# Work to complete:
For each statement, answer yes or no according to the Toussaint case excerpt below, and quote the exact words of the excerpt that decide it. 1. Toussaint worked at Blue Cross for ten years before he was let go. 2. The official who hired Toussaint told him his job would last as long as he did his job. 3. The Blue Cross personnel manual Toussaint received was roughly 150 pages long.

# Selected excerpt:

The leading case having to do with the implied-contract exception is Toussaint v. Blue Cross & Blue Shield of Michigan, decided by the Supreme Court of that State in 1980.22 Charles Toussaint had been employed in a middle management position with Blue Cross for 5 years before his employment was terminated. When he was hired, he asked his hiring official about his job security and was told that his employment would continue "as long as [he] did [his] job." Toussaint also was provided with a manual of Blue Cross personnel policies some 260 pages long; within the manual were statements that disciplinary procedures would be applied to all Blue Cross employees who completed their probationary period and that it was Blue Cross' policy to terminate employees only for "just cause."

# Dataset:
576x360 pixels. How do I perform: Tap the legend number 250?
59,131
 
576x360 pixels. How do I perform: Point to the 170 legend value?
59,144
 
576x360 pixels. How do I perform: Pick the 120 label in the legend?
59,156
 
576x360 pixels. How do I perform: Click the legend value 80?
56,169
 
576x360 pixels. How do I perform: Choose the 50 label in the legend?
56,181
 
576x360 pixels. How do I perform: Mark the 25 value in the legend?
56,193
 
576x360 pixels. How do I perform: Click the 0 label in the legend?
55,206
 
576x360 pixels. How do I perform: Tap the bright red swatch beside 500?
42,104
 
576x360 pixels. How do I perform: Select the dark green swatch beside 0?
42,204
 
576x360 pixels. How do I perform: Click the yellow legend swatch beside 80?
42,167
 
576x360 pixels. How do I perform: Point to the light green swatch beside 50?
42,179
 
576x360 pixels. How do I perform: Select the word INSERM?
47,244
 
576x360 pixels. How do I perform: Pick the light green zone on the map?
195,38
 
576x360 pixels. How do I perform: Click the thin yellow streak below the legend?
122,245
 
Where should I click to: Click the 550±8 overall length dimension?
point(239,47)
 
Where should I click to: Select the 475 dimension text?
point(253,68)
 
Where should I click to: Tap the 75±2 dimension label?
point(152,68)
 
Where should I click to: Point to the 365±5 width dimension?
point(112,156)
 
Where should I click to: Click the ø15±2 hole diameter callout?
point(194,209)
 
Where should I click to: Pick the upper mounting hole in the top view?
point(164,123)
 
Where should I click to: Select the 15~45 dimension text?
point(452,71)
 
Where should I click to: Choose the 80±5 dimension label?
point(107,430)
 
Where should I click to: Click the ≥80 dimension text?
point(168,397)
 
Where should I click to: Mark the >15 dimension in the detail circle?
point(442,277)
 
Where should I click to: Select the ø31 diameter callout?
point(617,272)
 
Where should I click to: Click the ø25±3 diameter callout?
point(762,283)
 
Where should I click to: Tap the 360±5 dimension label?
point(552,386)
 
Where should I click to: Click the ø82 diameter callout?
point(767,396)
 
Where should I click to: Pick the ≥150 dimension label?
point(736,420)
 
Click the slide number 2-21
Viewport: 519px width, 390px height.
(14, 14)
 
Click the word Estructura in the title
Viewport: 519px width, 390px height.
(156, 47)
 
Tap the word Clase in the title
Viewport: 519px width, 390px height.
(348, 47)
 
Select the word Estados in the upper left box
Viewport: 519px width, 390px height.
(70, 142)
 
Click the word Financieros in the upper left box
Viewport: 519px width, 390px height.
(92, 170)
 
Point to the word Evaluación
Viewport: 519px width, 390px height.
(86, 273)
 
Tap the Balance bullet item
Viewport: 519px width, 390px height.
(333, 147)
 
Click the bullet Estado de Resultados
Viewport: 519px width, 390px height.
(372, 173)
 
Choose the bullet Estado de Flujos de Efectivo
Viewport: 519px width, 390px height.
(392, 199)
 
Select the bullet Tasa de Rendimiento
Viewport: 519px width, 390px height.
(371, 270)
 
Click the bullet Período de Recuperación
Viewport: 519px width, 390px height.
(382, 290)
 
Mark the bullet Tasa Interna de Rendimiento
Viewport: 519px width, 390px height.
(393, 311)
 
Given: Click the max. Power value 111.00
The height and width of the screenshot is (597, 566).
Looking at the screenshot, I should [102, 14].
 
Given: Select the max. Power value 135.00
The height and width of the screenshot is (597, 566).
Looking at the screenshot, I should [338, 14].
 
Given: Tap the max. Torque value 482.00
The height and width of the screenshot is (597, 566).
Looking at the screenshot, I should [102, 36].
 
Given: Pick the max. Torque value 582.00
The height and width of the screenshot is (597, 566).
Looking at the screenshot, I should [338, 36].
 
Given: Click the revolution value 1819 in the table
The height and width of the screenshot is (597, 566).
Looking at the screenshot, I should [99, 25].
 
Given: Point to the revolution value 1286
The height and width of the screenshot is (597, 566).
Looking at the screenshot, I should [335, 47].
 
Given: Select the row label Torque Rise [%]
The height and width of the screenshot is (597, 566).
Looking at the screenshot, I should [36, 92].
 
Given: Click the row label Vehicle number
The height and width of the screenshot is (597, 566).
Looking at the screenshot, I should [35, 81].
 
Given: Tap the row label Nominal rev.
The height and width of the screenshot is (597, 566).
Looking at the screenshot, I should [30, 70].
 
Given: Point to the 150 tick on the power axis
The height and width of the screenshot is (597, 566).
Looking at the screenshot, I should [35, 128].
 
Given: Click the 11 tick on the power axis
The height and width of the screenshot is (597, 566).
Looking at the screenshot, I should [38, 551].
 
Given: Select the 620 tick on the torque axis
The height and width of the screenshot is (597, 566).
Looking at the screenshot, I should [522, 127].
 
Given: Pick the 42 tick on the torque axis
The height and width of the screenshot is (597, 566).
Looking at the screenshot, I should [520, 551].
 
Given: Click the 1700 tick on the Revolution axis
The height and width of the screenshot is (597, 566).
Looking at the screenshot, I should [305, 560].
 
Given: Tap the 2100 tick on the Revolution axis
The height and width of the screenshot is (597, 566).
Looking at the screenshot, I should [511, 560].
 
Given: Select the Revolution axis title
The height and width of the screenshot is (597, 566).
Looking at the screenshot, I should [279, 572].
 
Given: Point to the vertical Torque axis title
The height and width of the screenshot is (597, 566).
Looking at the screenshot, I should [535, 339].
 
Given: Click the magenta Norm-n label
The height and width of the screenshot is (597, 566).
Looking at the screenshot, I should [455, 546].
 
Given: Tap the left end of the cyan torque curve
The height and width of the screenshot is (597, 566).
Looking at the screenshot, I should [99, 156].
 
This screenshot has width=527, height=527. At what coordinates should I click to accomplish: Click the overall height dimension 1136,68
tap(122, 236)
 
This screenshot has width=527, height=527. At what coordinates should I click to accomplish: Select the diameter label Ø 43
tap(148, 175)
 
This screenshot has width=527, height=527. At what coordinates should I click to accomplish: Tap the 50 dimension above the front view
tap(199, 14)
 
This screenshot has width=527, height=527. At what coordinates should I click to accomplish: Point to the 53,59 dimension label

# Written response:
1. No: "employed in a middle management position with Blue Cross for 5 years before his employment was terminated"
2. Yes: "his employment would continue "as long as [he] did [his] job.""
3. No: "a manual of Blue Cross personnel policies some 260 pages long"